DOCUMENT EXTRACT:
The Benois family (Бенуа) was a family of prominent 19th and 20th century Russian artists, musicians and architects, descended from French confectioner Louis Jules (Leonty Nikolaevich) Benois (1770/1772?–1822), cook-confectioner to the Duke of Montmorency, who moved to Russia in 1794 after the French Revolution and became a royal headwaiter.

Famous members of the Benois family include:
- Mikhail Benois (1799–1861), colonel, tutor at the Corps of Pages.
- Leonty Benois (1801–1883), "the first doctor" in St.Petersburg.
- Nicholas Leontievich Benois (1813–1898), Russian architect. Designed several buildings for the Imperial Family at Peterhof.
  - Nicholas' son Albert Nikolayevich Benois (1852–1936), Russian water-colourist.

PROBLEMS TO WORK ON:
1. Answer these questions from the Benois family passage:
(a) In what year did Louis Jules Benois move to Russia?
(b) Which family member is called "the first doctor" in St.Petersburg?
(c) In what year did Nicholas Leontievich Benois die?
2. Please say whether each statement agrees with the Benois family passage, and back each answer with a quotation from it.
(a) Mikhail Benois was a tutor at the Corps of Pages.
(b) Nicholas Leontievich Benois designed buildings for the Imperial Family in Moscow.
(c) Louis Jules Benois was cook-confectioner to the Duke of Montmorency.
3. Pick up the Benois family passage after its last line and carry it further.

Stored data:
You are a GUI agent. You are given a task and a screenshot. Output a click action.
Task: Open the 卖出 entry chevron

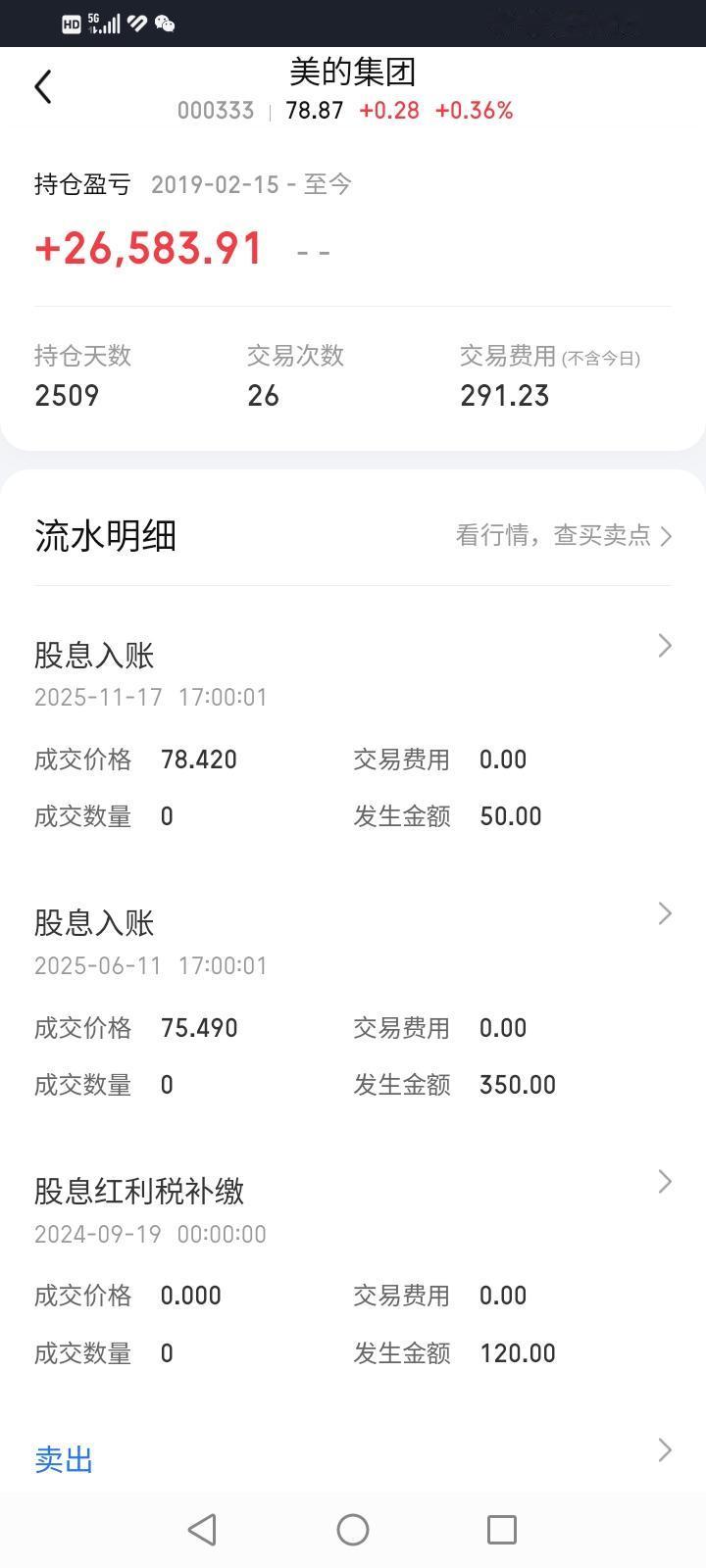pos(665,1449)
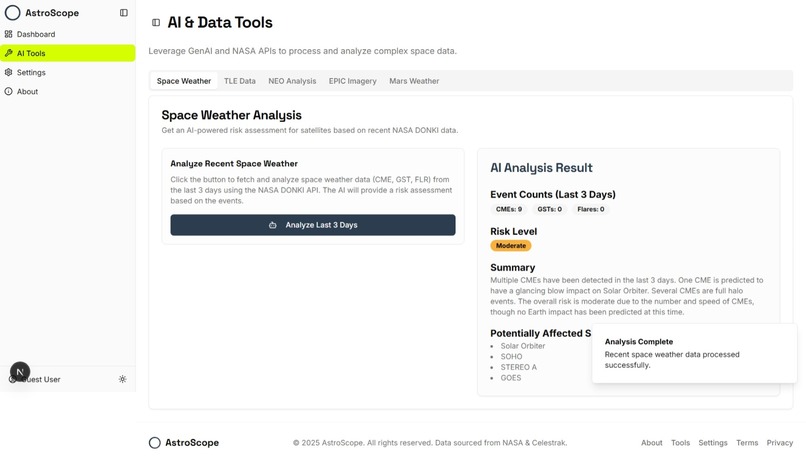Collapse sidebar using the sidebar header panel icon

124,13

TASK RESULTS:
1.
(a) 1794
(b) Leonty Benois (1801–1883)
(c) 1898

2.
(a) Yes: "colonel, tutor at the Corps of Pages."
(b) No: "Designed several buildings for the Imperial Family at Peterhof."
(c) Yes: "cook-confectioner to the Duke of Montmorency"

3.
    - Albert's daughter Camille Evgenia Benois (1878-1959), artist, married Gen. Dimitri Leonidovitch Horvath (1859-1937) who was General Manager of the Chinese Eastern Railway and a direct descendant of Field Marshal Mikhail Kutuzov (1745-1813).
    - Albert's son Nikolai Albertovich Benois married Maria Nikolayevna Kuznetsova (1880–1966), a famous Russian opera singer.
    - Albert's daughter Maria Albertovna Benois married Russian composer, pianist, and conductor Nikolai Nikolayevich Tcherepnin (1873–1945), also spelled Cherepnin. They were the parents of Alexander Nikolayevich Tcherepnin (1899–1977), composer and pianist whose son Ivan Alexandrovich Tcherepnin (1943–1998) was also a talented composer.
  - Nicholas' son Leon Nikolayevich "Leonty" Benois (1856–1928), Russian architect. He helped design the St. Petersburg Court Choir Chapel (now the Mikhail Glinka Academic Choir.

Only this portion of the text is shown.